Please output, word for word, the stretch of the article about the Occupy Wall Street trademark from "As BoingBoing pointed" through "on October 18.".

Excerpt to read START

Cash from Occupy Wall Street products may soon be occupying the pockets of a couple seeking to trademark the term.
As BoingBoing pointed out earlier this week, a U.S. Patent and Trademark Office (USPTO) app revealed that “Robert and Diane Maresca of Long Island, New York, are seeking to trademark the phrase ‘Occupy Wall St.” According to the certificate, the two plan too use the phrase on “a wide variety of goods, including bumper stickers, shirts, beach bags, footwear, umbrellas,” and, most appropriately, “hobo bags.”
“I’m no marketing genius, but when you got something that’s across 50 states, it’s a brand now,” Robert Maresca told CNN. Maresca and his wife filed the $975 trademark request on October 18.
“I’m the best person they could imagine buying the slogan, because no one has their interest more than myself,” said Maresca, a member of the Independent party. “This is an important slogan; somebody else might have gotten a hold of it.”
“I’m also really against corporate money distorting elections,” he went on.
In the comment section of BoingBoing’s piece, many expressed doubts that USPTO would even approve such a trademark, and pointed out that even if they do, the process can take months. It’s difficult to predict how the movement will change as the winter starts occupying the Northeast, and the flavor of the protest itself continues to evolve.
But needless to say, plenty of t-shirt designers have already started profiting from the viral movement. A site called Skreened already offers an Occupy Tee for $31.99, and Zazzle is hawking a vast range of Tees with “Occupy” and “99%” graphics, including one which says “Proud to be one of the 1%.”
And as Gawker pointed out, Atlanta man Brad Delhover has applied to trademark a more specific iteration of the “Occupy” slogan: the words “Occupy This” with an arrow pointing down, to be used on “short-sleeved or long-sleeved t-shirts.”

Excerpt to read END
Data extracts START

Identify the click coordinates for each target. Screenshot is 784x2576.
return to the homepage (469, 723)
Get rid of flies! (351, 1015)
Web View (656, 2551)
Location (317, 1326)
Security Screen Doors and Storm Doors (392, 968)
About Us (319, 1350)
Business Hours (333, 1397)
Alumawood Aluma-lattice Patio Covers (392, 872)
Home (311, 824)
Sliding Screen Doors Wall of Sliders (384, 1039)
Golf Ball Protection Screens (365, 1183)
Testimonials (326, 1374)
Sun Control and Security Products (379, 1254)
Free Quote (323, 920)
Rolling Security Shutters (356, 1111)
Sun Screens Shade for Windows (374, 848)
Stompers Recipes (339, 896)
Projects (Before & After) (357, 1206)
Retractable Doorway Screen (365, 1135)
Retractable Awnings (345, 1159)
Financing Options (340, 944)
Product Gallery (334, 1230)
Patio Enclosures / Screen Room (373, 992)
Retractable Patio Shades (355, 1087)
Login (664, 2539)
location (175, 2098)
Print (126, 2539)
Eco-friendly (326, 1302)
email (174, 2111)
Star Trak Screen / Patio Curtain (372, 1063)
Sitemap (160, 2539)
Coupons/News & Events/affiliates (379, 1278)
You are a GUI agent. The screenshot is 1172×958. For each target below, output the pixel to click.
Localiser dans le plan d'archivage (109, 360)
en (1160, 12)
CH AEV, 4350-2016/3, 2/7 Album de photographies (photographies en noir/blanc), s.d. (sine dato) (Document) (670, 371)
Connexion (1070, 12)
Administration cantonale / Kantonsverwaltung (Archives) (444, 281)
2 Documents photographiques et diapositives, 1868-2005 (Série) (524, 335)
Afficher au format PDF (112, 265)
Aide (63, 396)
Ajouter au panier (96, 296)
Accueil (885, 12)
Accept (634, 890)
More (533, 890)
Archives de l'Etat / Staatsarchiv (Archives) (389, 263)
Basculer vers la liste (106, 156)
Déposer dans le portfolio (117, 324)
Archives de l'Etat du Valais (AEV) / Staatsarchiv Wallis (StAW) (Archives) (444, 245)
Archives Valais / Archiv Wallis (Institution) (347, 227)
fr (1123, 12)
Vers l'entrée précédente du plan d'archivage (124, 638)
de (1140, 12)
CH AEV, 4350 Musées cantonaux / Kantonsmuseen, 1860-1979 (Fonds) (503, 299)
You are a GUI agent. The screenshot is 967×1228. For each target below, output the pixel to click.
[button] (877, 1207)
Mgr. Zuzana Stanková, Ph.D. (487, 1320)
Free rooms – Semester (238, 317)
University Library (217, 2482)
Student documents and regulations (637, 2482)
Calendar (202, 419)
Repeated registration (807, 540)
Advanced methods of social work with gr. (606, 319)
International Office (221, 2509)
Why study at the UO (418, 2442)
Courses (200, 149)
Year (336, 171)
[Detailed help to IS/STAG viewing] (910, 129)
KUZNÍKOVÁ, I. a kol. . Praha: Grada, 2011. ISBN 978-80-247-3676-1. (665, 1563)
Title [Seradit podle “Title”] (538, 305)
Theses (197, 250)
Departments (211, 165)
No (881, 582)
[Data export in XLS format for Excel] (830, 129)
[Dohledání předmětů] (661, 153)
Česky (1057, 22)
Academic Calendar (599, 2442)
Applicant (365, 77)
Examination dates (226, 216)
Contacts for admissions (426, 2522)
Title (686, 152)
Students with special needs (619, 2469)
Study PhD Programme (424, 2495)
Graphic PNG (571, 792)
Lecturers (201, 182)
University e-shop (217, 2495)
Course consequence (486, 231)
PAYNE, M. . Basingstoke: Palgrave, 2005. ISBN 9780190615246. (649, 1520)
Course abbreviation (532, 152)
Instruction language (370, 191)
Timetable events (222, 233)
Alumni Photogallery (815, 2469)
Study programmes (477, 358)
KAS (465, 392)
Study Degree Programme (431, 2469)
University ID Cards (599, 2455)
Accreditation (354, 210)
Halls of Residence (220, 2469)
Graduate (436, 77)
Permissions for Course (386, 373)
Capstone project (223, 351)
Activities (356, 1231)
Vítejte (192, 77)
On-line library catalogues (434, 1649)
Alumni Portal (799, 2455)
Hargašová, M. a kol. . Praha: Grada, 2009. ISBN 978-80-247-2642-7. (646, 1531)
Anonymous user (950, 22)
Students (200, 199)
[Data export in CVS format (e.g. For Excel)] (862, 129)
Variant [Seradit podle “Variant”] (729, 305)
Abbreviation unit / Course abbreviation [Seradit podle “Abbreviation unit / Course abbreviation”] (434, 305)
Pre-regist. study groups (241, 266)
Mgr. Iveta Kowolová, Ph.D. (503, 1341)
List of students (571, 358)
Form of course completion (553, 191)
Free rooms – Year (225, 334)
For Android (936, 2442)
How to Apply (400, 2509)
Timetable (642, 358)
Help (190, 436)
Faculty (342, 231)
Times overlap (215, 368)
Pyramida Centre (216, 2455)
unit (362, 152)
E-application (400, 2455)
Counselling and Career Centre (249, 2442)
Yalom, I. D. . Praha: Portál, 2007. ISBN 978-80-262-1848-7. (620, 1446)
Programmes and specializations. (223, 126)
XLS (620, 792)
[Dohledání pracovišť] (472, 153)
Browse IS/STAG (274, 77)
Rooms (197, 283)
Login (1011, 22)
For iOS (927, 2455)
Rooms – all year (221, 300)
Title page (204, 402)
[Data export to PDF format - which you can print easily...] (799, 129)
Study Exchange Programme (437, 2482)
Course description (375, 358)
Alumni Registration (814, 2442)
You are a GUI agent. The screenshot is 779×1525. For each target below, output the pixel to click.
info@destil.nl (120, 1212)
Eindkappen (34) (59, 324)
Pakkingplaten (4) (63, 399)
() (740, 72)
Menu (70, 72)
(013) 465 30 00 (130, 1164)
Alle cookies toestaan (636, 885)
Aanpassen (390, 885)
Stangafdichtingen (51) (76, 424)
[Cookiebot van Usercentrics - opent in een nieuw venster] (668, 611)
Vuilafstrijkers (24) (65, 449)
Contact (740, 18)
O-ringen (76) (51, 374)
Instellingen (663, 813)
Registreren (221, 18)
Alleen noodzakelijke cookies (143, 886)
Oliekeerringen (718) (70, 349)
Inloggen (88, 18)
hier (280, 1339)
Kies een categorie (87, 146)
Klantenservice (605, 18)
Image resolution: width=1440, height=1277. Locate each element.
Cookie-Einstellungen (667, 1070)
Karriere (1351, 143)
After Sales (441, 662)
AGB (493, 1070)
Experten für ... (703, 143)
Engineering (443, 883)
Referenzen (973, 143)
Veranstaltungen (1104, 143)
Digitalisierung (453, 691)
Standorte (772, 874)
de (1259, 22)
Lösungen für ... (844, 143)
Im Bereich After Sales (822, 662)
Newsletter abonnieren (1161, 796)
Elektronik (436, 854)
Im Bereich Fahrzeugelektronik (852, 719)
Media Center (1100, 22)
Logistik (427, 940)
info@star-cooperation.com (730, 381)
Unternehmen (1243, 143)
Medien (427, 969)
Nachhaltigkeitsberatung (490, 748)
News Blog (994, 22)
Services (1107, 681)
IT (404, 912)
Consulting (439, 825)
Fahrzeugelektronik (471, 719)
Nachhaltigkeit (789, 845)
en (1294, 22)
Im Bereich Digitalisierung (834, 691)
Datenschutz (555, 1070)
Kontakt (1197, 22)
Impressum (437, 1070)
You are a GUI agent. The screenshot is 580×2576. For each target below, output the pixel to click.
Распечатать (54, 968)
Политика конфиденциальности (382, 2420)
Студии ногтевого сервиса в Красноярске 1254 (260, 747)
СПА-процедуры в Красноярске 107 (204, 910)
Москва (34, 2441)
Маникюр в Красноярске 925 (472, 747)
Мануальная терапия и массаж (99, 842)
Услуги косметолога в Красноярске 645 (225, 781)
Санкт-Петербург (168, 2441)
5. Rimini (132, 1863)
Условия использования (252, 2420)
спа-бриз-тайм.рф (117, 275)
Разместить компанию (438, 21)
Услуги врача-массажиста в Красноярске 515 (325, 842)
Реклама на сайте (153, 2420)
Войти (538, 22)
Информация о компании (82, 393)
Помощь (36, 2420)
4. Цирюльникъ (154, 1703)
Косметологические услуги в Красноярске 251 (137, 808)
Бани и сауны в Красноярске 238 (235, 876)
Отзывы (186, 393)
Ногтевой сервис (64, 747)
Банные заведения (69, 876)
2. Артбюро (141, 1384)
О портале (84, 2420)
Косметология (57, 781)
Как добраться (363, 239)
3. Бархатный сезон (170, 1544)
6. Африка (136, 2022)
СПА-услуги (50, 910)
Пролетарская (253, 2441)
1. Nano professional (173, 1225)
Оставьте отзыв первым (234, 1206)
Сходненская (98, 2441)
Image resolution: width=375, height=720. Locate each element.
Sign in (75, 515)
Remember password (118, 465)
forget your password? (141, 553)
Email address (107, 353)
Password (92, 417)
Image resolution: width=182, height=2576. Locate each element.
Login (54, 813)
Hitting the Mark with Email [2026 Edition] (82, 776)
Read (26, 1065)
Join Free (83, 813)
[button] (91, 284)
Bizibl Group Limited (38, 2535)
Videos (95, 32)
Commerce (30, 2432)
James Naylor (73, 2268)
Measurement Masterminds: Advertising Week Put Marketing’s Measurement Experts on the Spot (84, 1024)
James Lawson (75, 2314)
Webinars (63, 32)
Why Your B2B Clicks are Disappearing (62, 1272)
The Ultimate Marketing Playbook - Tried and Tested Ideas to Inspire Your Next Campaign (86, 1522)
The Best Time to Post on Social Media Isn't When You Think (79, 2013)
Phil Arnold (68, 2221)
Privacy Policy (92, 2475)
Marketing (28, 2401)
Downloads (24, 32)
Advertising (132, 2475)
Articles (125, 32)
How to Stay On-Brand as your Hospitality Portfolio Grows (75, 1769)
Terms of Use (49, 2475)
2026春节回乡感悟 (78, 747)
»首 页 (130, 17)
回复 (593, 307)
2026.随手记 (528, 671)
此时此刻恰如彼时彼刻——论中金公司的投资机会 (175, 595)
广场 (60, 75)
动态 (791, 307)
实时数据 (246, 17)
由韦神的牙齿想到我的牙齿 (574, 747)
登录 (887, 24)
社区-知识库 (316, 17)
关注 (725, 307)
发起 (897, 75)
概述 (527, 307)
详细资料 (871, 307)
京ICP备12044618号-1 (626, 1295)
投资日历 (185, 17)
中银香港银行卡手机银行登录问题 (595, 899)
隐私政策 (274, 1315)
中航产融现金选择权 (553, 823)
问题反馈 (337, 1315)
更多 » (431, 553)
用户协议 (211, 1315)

Data extracts END

The answer
As BoingBoing pointed out earlier this week, a U.S. Patent and Trademark Office (USPTO) app revealed that “Robert and Diane Maresca of Long Island, New York, are seeking to trademark the phrase ‘Occupy Wall St.” According to the certificate, the two plan too use the phrase on “a wide variety of goods, including bumper stickers, shirts, beach bags, footwear, umbrellas,” and, most appropriately, “hobo bags.”
“I’m no marketing genius, but when you got something that’s across 50 states, it’s a brand now,” Robert Maresca told CNN. Maresca and his wife filed the $975 trademark request on October 18.